Studio album by Mxmtoon
- Released: May 20, 2022
- Genres: Indie pop; disco-pop; electropop;
- Length: 32:49
- Labels: Self-released; AWAL;
- Producers: Mxmtoon; Luke Niccoli; Brandon Shoop; Gabe Simon; Pom Pom;

Mxmtoon chronology
| Dusk (2020) | Rising (2022) |  |

Singles from Rising
- "Mona Lisa" Released: February 8, 2022; "Sad Disco" Released: March 24, 2022; "Victim of Nostalgia" Released: April 17, 2022; "Coming of Age" Released: May 13, 2022;

= Rising (Mxmtoon album) =

Rising is the second studio album by American singer-songwriter Mxmtoon, released on May 20, 2022, through AWAL. Rising was promoted by the singles "Mona Lisa", "Sad Disco", "Victim of Nostalgia", and "Coming of Age".

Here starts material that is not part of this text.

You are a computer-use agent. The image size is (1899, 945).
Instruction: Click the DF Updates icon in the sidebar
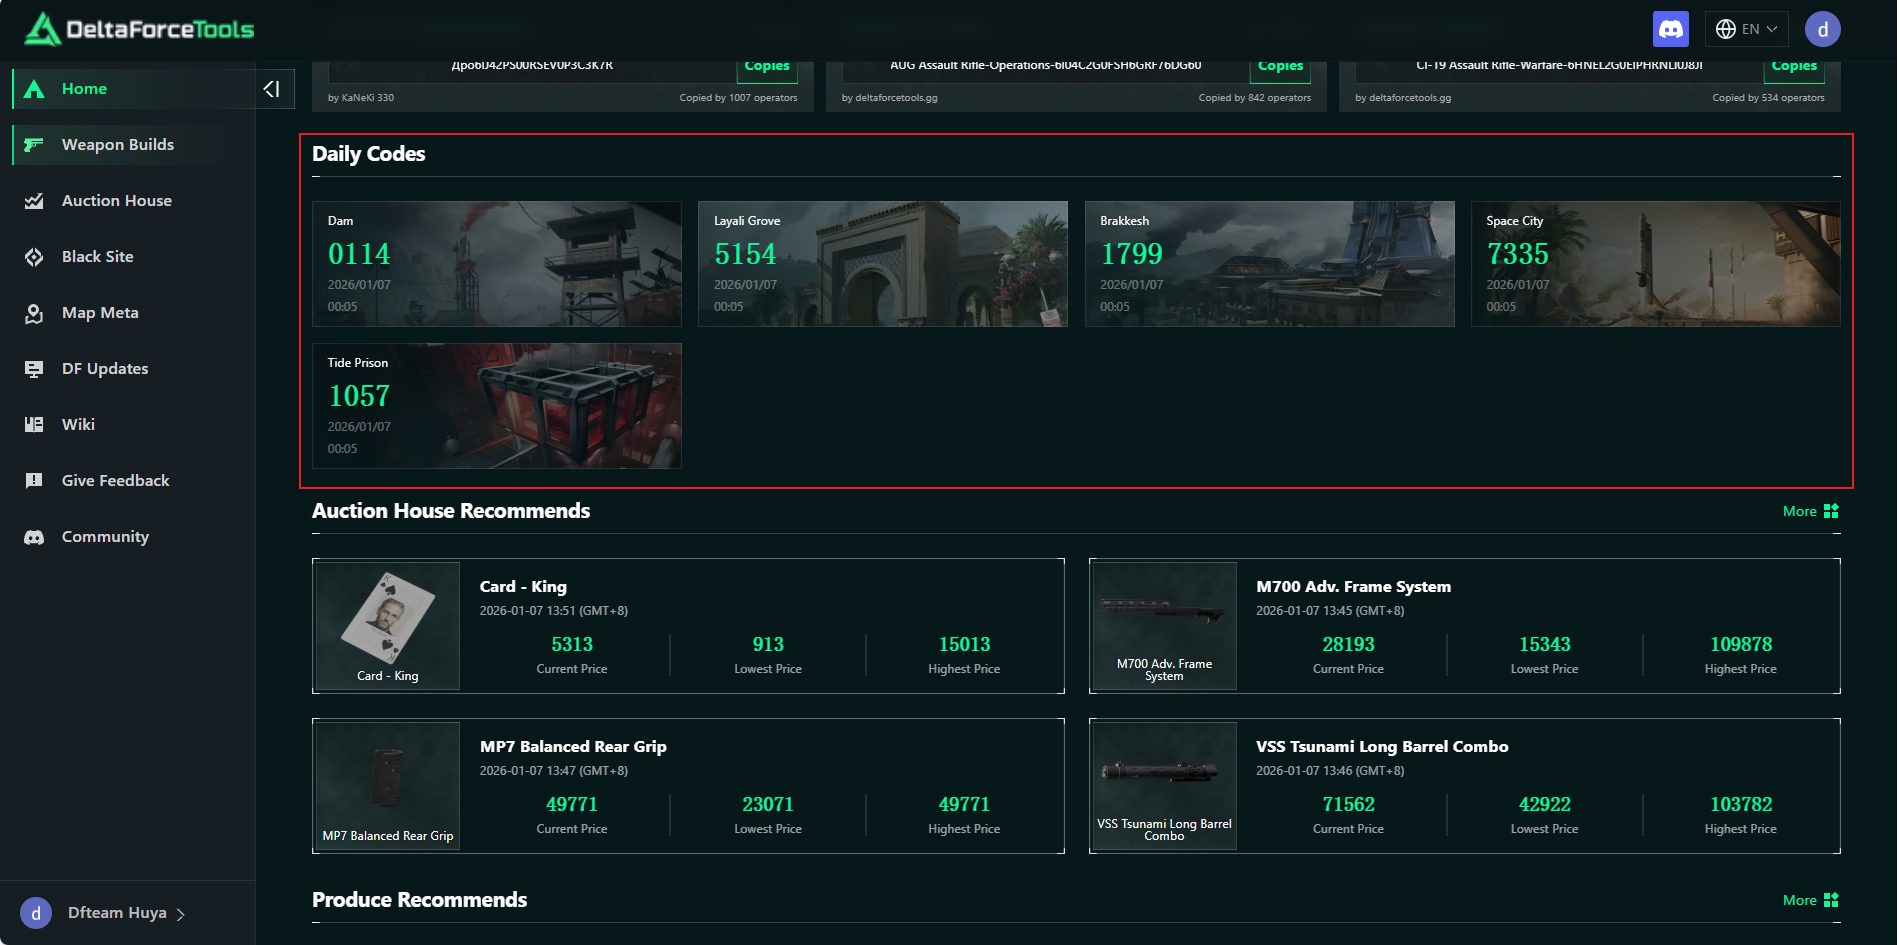click(x=34, y=369)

== Background and promotion ==
Since the release of her debut studio album The Masquerade in 2019, Mxmtoon released the twin EPs Dawn and Dusk in 2020, and in 2021 contributed songs to the game Life Is Strange: True Colors. In November 2021, Mxmtoon told Dork that she was working on her second studio album, and aiming to release it in 2022. On January 25, 2022, she posted a snipped of the song "Mona Lisa" on TikTok, along with making the song available for pre-save. "Mona Lisa" was released as the album's lead single on February 8, 2022, alongside the announcement of a 2022 North American tour. Mxmtoon said of the song, "As someone who usually writes songs about other people, one of my ongoing questions is, 'Will anyone ever write songs about me?' Mona Lisa is about wanting to be the subject of the art for once instead of being the creator. I think we all daydream at some point in our lives of diving into our favorite stories and finding ourselves in the pages." The music video for the song dropped on March 3, 2022, along with the hint that a full album might come in Spring 2022.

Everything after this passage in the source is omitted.